*YOUR GOAL*.
Continue the article on proposed caps or cuts to the charitable tax deduction, beginning after its final sentence.

*TEXT FOR ANALYSIS*.
════════

As President Barack Obama and Congress work to solve the country's budget problems before the fiscal cliff, they are considering caps or cuts to the charitable tax deduction. The tax benefit has been around for 100 years, and allows individuals to receive a tax break for a percentage of their donations to charity in a given year.
Nonprofits argue that the tax break is essential in allowing them to maintain their services, because people are encouraged to give when they receive the tax break as a result. They say eliminating the tax benefit will lead to a drop in donations, which will jeopardize the services nonprofits are able to provide. Especially during the economy's slow recovery from the recession and other government cutbacks, they say people are in more need than ever of programs supported by charitable dollars.
Writing for U.S. News, United Way Worldwide President and CEO Brian Gallagher and Catholic Charities USA President Father Larry Snyder argue that cutting back the tax benefit now is bad timing and bad logic:
This independent, nonprofit infrastructure and long-standing experience in meeting community needs is invaluable. Last year, Americans gave nearly $300 billion to support crucial programs and services, from food pantries and medical research to youth programs and seed grants to start new businesses.

════════

*EXTRACTED ENTRIES*.

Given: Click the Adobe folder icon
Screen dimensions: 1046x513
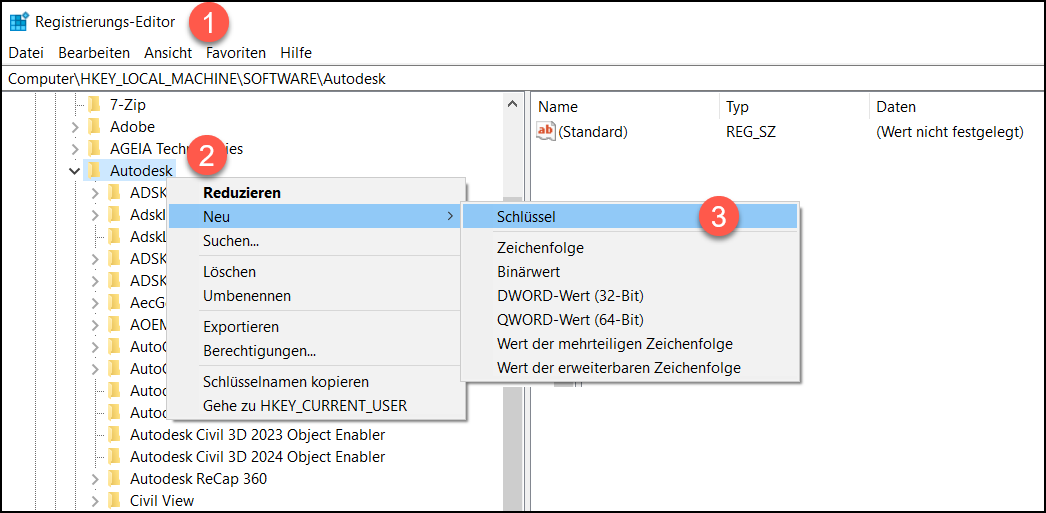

════════

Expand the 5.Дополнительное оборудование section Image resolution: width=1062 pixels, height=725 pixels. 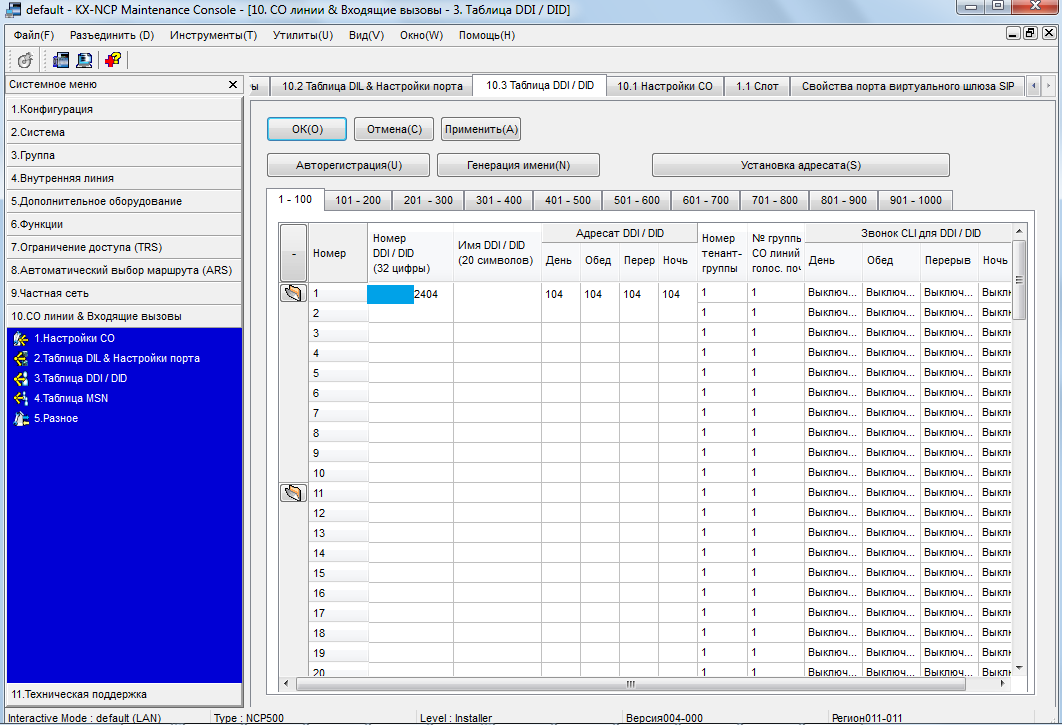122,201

════════

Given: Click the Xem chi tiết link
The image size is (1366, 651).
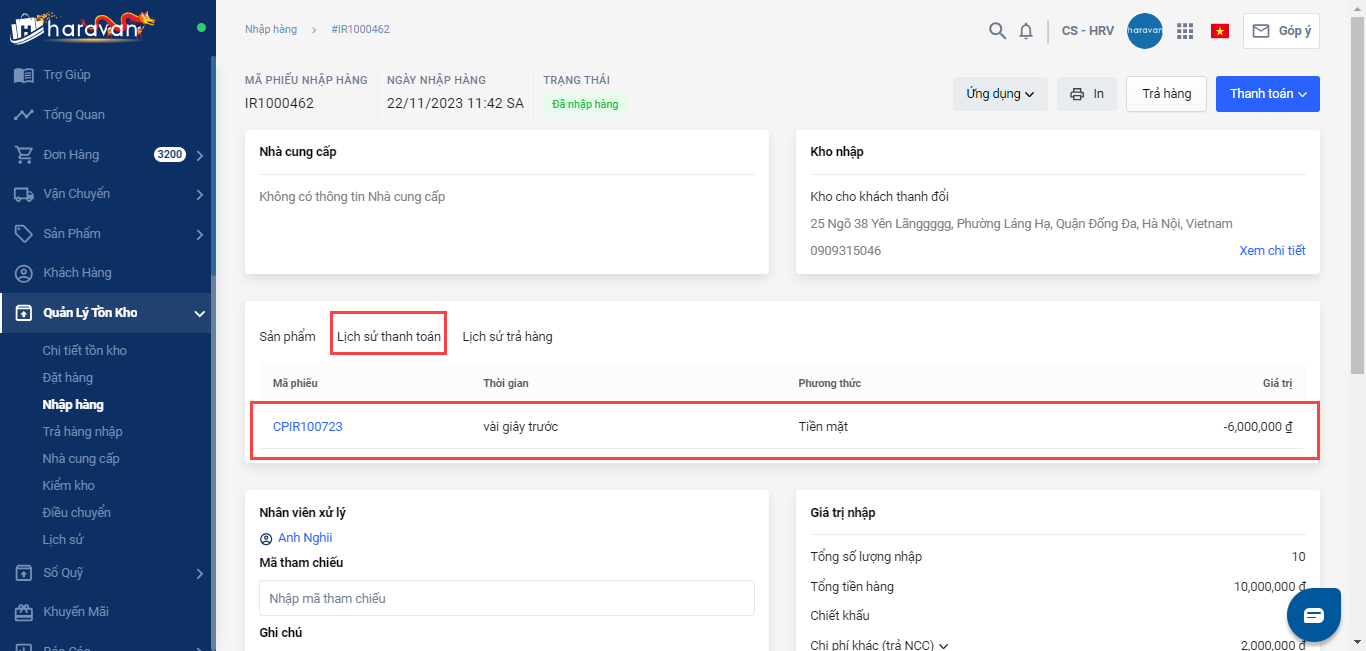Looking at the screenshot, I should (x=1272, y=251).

════════

*FINAL ANSWER*.
Elected leaders may believe the charitable deduction is an easy mark without a large contingent of lobbyists. But the charitable deduction is different than other itemized deductions. It encourages giving, rewards a selfless act, and helps raise more for charities than would have otherwise been possible. Data suggests that for every dollar a donor gets in tax relief, the public typically receives $3 of benefit. No other tax provision generates that kind of positive public impact.
Yet those looking to reduce the budget deficit say lowering or eliminating the tax credit will keep needed revenue in the hands of the government and make a sizeable contribution to reducing national debt. They say that the tax break was created to encourage charitable giving, but there is no conclusive proof that it actually achieves that goal, or that eliminating it would discourage giving. Former president of the California Community Foundation, Jack Shakely said that there is no evidence that giving will go down if the tax benefit is reduced:
According to data collected by the Giving USA Foundation, charitable donations over the last 25 years have remained solid as a rock, hovering between 1.7% and 1.95% of personal income year in and year out. If giving didn't decrease when rates went from 70% to 35%, why would it go down by lowering the rate to 28%?